What to produce: Search the data for the word "agent". Reproduce every line where it is found.

[Stored items]
'''

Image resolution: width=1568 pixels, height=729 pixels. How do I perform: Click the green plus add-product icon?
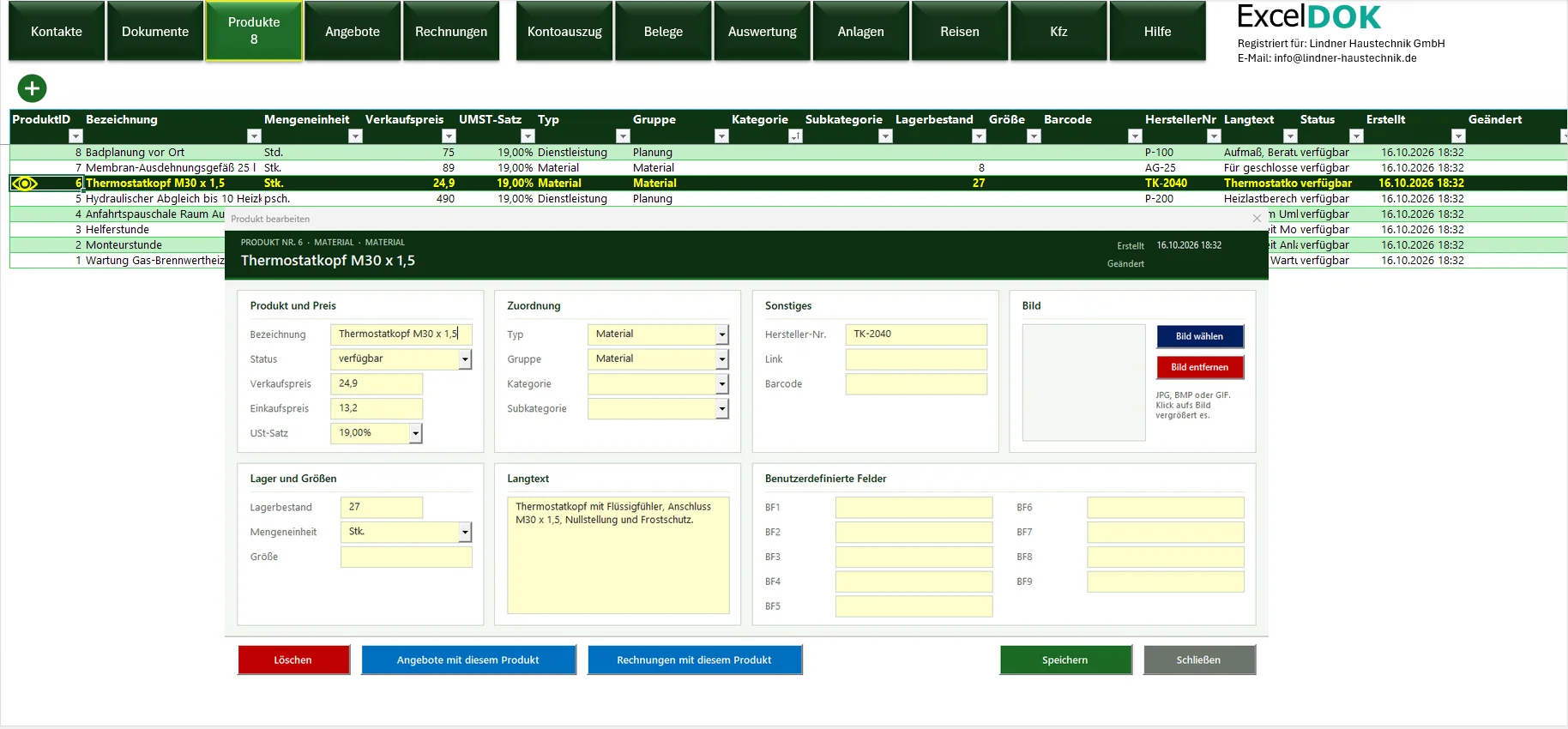(32, 88)
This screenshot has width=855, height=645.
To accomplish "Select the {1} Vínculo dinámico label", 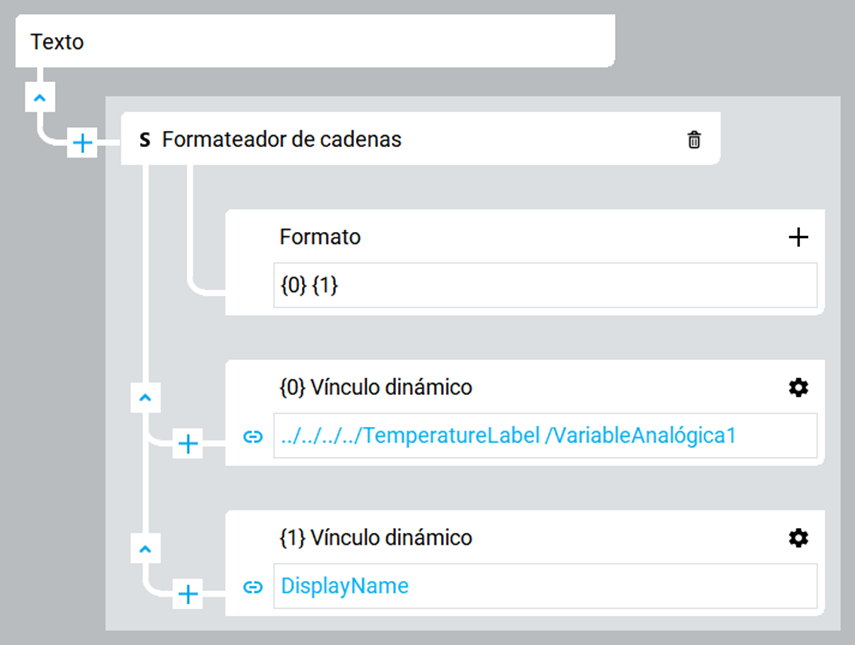I will 375,538.
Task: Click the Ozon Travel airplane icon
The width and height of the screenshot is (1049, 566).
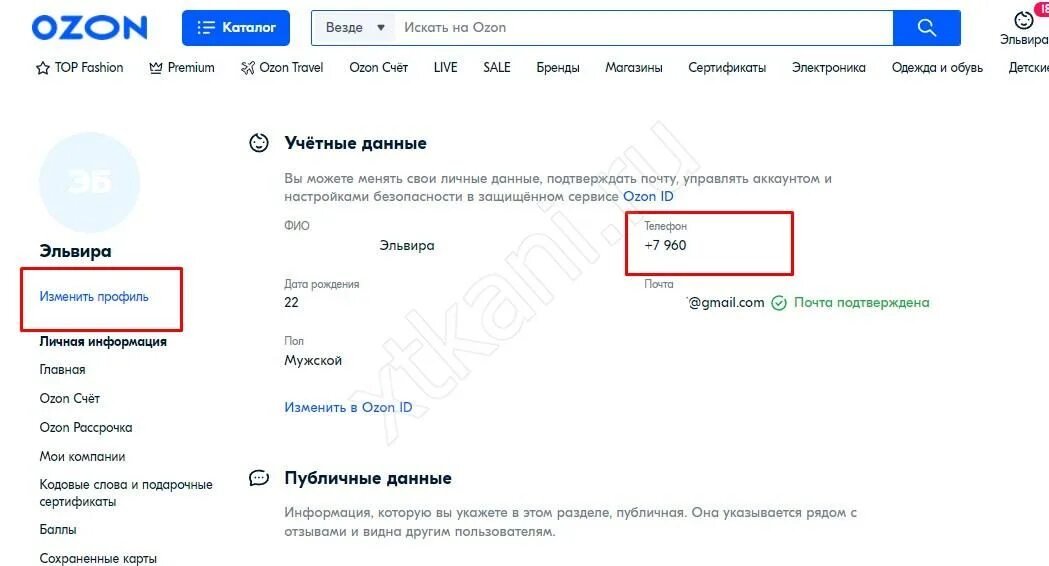Action: tap(248, 68)
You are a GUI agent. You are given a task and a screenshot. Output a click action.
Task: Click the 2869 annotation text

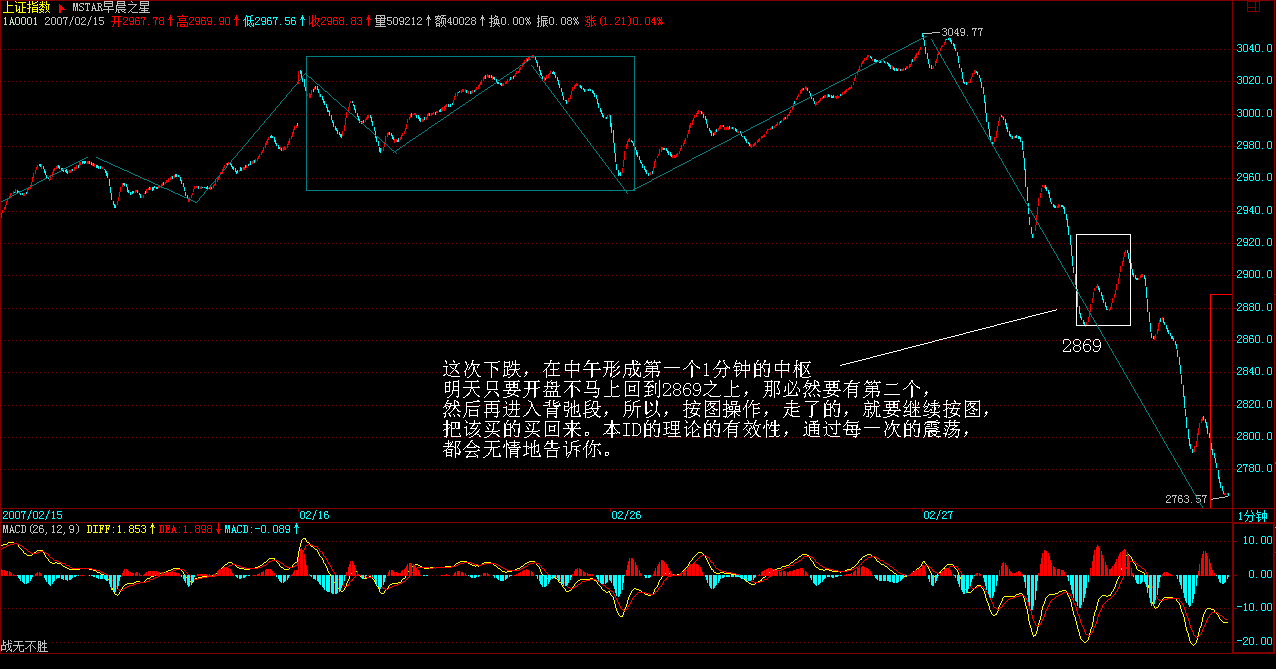click(1082, 346)
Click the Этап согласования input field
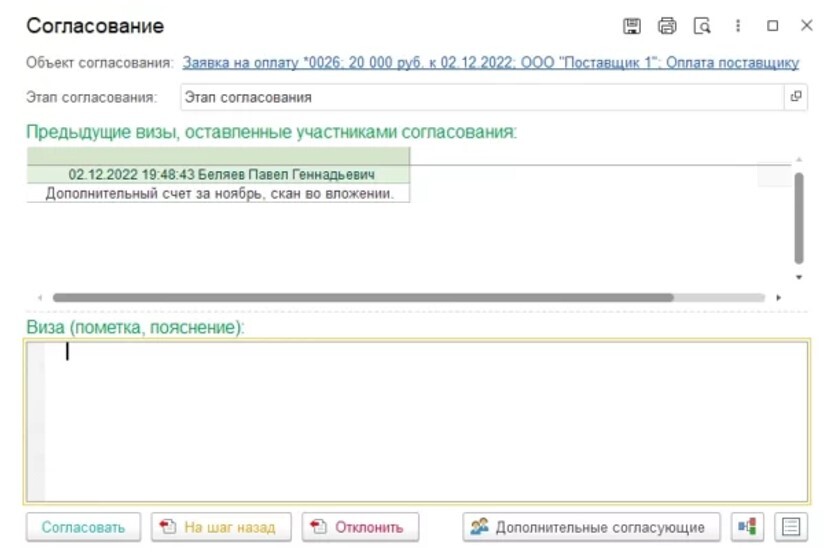 coord(480,97)
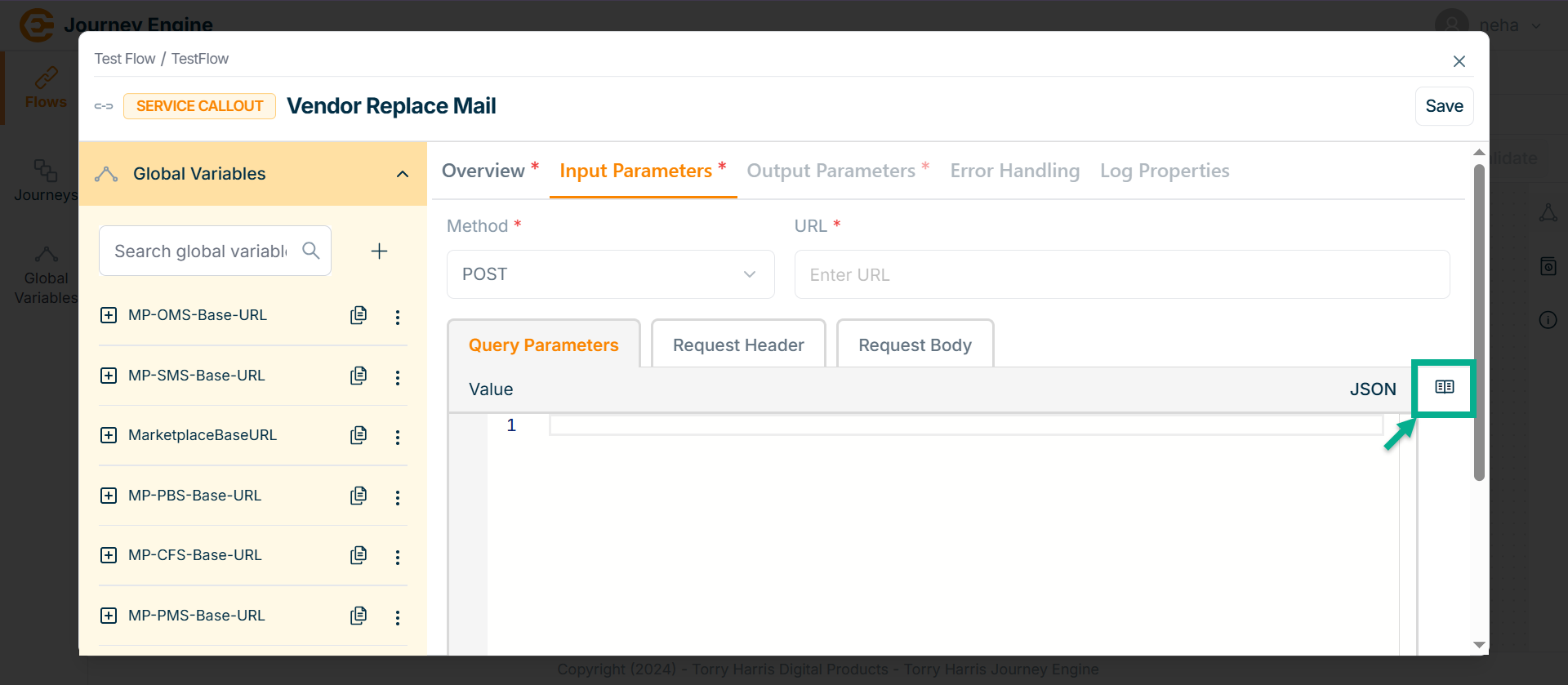Open the Method dropdown showing POST

pos(610,274)
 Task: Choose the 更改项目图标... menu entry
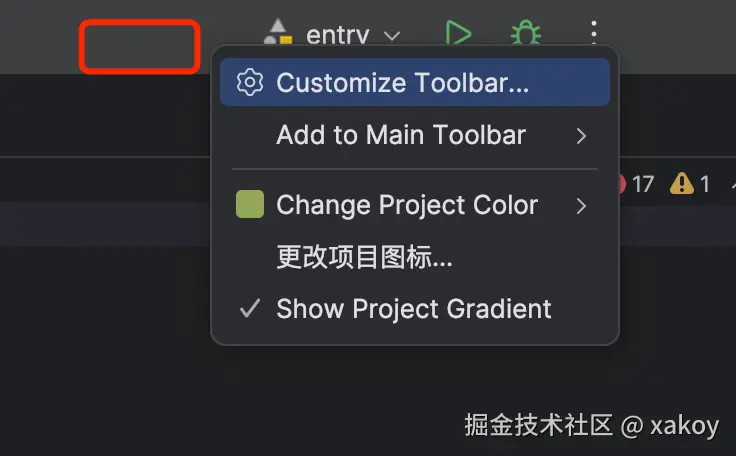point(364,258)
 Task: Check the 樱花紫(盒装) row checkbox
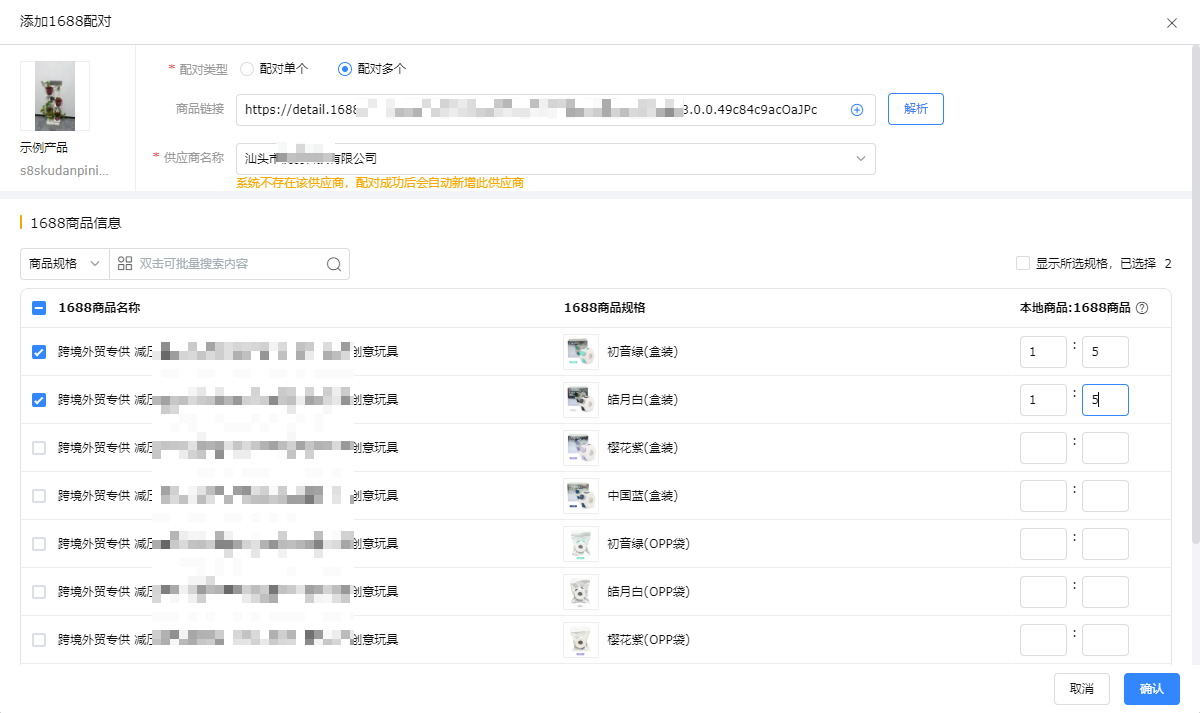39,448
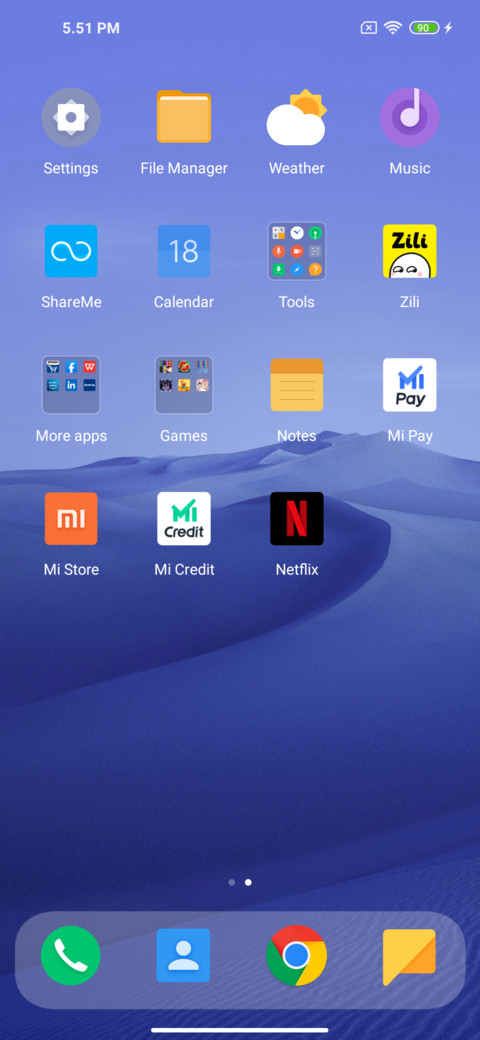This screenshot has width=480, height=1040.
Task: Launch the Music app
Action: click(x=410, y=117)
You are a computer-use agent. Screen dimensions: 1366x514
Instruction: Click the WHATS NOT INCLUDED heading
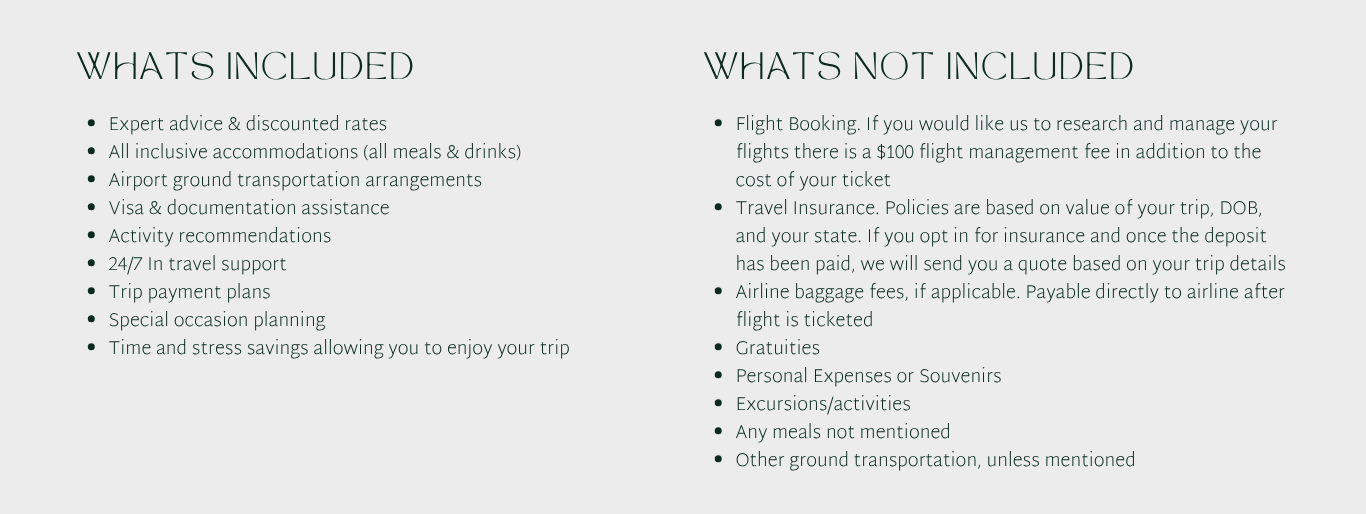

'''

Task answer:
You are a GUI agent. You are given a task and a screenshot. Output a click action.
You are a computer-use agent. Screen dimensions: 1366x514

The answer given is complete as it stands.